Focused on the patient and involving an entire team of providers, care management is, in the simplest of terms, collaborating to improve outcomes. More than care coordination, however, care management is an episodic approach that also more effectively manages population health. The goals of care management programs include reduced costs, reduced hospitalizations and emergency room visits, and increased patient satisfaction.
AHRQ defines care management as a “fundamental vehicle for managing the health of populations,” adding that care management “is organized around the precept that appropriate interventions for individuals within a given population will reduce health risks and decrease the cost of care.”
AAFP outlines some of the activities involved in a care management program:
- Patient education
- Medication management and adherence support
- Risk stratification
- Population management
- Coordination of care transitions
- Care planning
(Learn how to coordinate care more effectively with Elation’s Collaborative Health Record.)
Why is care management necessary? Many patients see more than one provider, particularly those with chronic or complex condition. Ensuring that all patients understand the full spectrum of their diagnoses and treatment plans, are on appropriate medications, and have support throughout their healthcare programs will make a significant difference in their outcomes. A report published by the Robert Graham Center states:
On average, Medicare patients see seven physicians at four practices. A staggering 75% of hospitalized patients are unable to identify the clinician in charge of their care. Nearly 20% of Traditional Fee-For-Service (FFS) Medicare beneficiaries are re-hospitalized within 30 days of discharge, and half of those patients failed to see their primary care provider (PCP) in the interim.
Care management is one of the five key functions of patient-centered medical homes (PCMH).

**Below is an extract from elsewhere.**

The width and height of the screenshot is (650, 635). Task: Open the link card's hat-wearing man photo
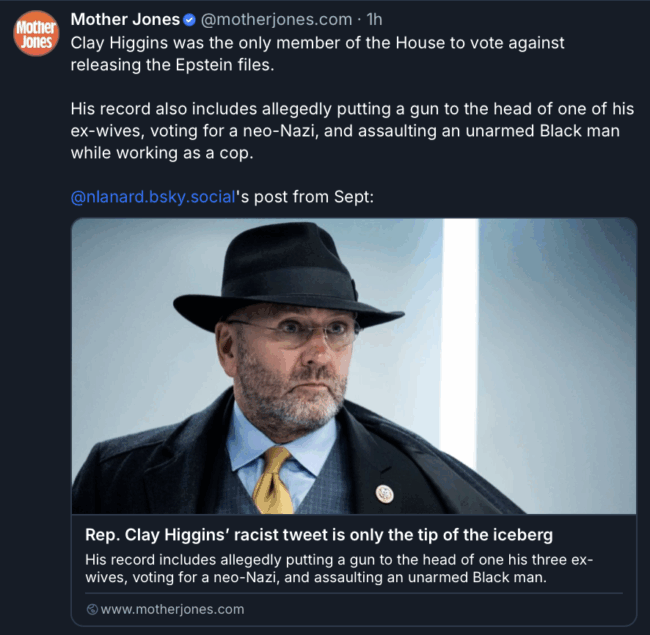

The PCMH is focused on the continuing care of the patient, rather than simply treating one condition for a limited period of time.
In a PCMH, the primary care physician is able to engage the patient, to ask pointed questions, and to observe changes or signs that may need further exploration by a specialty provider or diagnostic lab. Care management enables that physician to also manage patients’ visits and treatments outside the primary care office, ensuring that the overall care plan is appropriate and effective.